El World Economic Forum volvió a mostrar, como suele hacerlo cada año, que su verdadero valor no está en los acuerdos, sino en la exhibición de poder.

En Davos, Donald Trump regresó no para matizar posiciones ni para escuchar diagnósticos ajenos, sino para reiterar una visión del mundo en que la seguridad deja de ser un concepto administrado por equilibrios diplomáticos y pasa a entenderse como una función directa del control y de la fuerza.

Groenlandia fue el tema central. Trump sostuvo que no recurrirá al uso de la fuerza, pero al mismo tiempo afirmó que la isla forma parte de los intereses esenciales de seguridad nacional de Estados Unidos y que un territorio así no puede defenderse mediante arreglos temporales ni concesiones parciales.

Esto no apuntó a una anexión formal ni a una reedición de esquemas coloniales, sino a la necesidad de asegurar presencia permanente en puntos estratégicos del Ártico, una región que ha dejado de ser secundaria y se ha convertido en un espacio militar esencial frente a la competencia con Rusia y China.

También dejó una reflexión válida: ¿prefieren que la conquiste Estados Unidos, o que lo hagan Xi Jinping o Putin?

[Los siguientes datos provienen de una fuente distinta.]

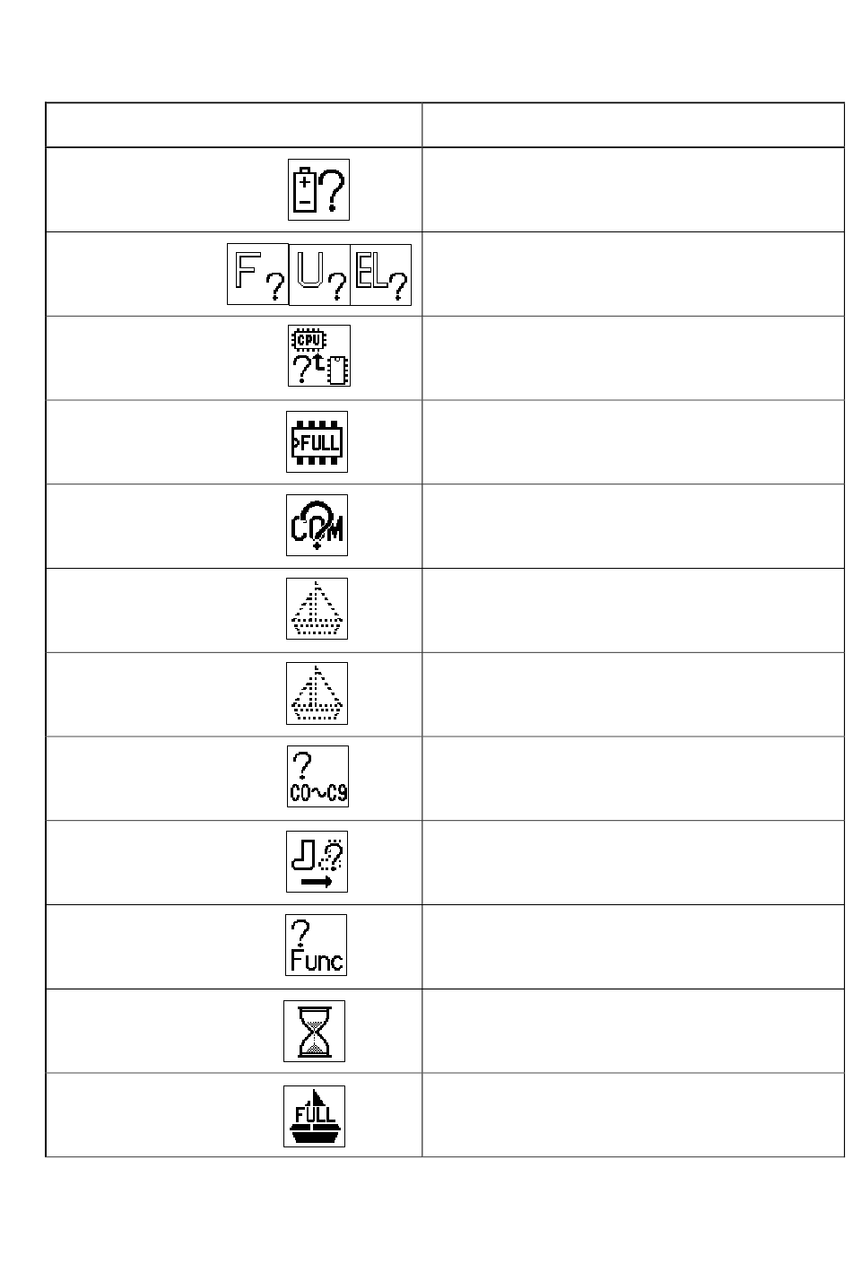
Task: Click the presser foot with arrow icon
Action: [317, 861]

La discusión sobre Groenlandia dejó de ser una idea extravagante para convertirse en un caso ilustrativo del nuevo orden mundial, en el que no se debate la soberanía en términos simbólicos, sino en la capacidad real de desplegar poder, control militar y seguridad.

La reacción más significativa no se expresó en términos de confrontación directa, sino de articulación política.

El primer ministro canadiense Mark Carney aprovechó su intervención para reconocer abiertamente que el orden internacional basado en ciertas reglas se está desdibujando y que el mundo atraviesa una ruptura profunda, no una transición gradual.

Carney celebró que Canadá, junto con varios países europeos, decidiera asumir una postura coordinada frente a la lógica de presión unilateral, respaldando a Dinamarca en la defensa de Groenlandia y dejando claro que la seguridad del Ártico no puede definirse a partir de la voluntad de una sola persona o potencia. Es decir, ponerle un hasta aquí al bully estadounidense.

Partió de la idea de que las potencias medianas, cuando negocian de manera aislada frente a un Goliat, lo hacen desde la debilidad, mientras que la coordinación les permite construir márgenes de maniobra reales, una lectura que fue bien recibida precisamente porque no negó la realidad del poder desmedido, pero tampoco la aceptó de manera pasiva.

Mientras ese intercambio se desarrollaba, con Estados Unidos fijando posturas y Canadá, acompañado por varios países europeos, intentando establecer límites, México estuvo ausente del escenario internacional.

La presidentA optó por no asistir al foro, y la representación mexicana quedó en manos de Alicia Bárcena, una funcionaria con amplia trayectoria internacional y experiencia en organismos multilaterales, pero que ya no encabeza la política exterior del país.

Davos no funciona como una cumbre técnica ni como un foro especializado, sino como un espacio de jefes de Estado y de gobierno donde se cruzan debates sobre comercio, seguridad, energía, inteligencia artificial y reacomodos regionales, de modo que la presencia de la titular de Medio Ambiente difícilmente puede traducirse en una interlocución de alto nivel en ese contexto.

Una alternativa distinta y lógica habría sido el secretario de Economía, Marcelo Ebrard, no sólo por su experiencia como excanciller, sino porque entiende, probablemente mejor que muchos, la forma en que opera el actual gobierno de Estados Unidos.

Habrá quienes sostengan que fue un acierto que Sheinbaum no acudiera y que la decisión responde a cautela diplomática, mientras otros la considerarán una oportunidad perdida. Ambas lecturas son válidas. Lo que resulta más difícil de sostener es que la ausencia sea neutra en un momento de reacomodo global.

Visto desde el contexto que se discutió en el foro, el gobierno de México parece no comprender lo que está sucediendo.

Eligió no ser comensal, sino parte del menú.

Entender cómo se están moviendo las piezas, cómo se ejerce hoy el poder y cómo se debe maniobrar en una etapa en que las reglas se están reescribiendo sobre la marcha no es opcional, sino una condición mínima para no quedar al margen de decisiones que, tarde o temprano, terminarán alcanzándonos.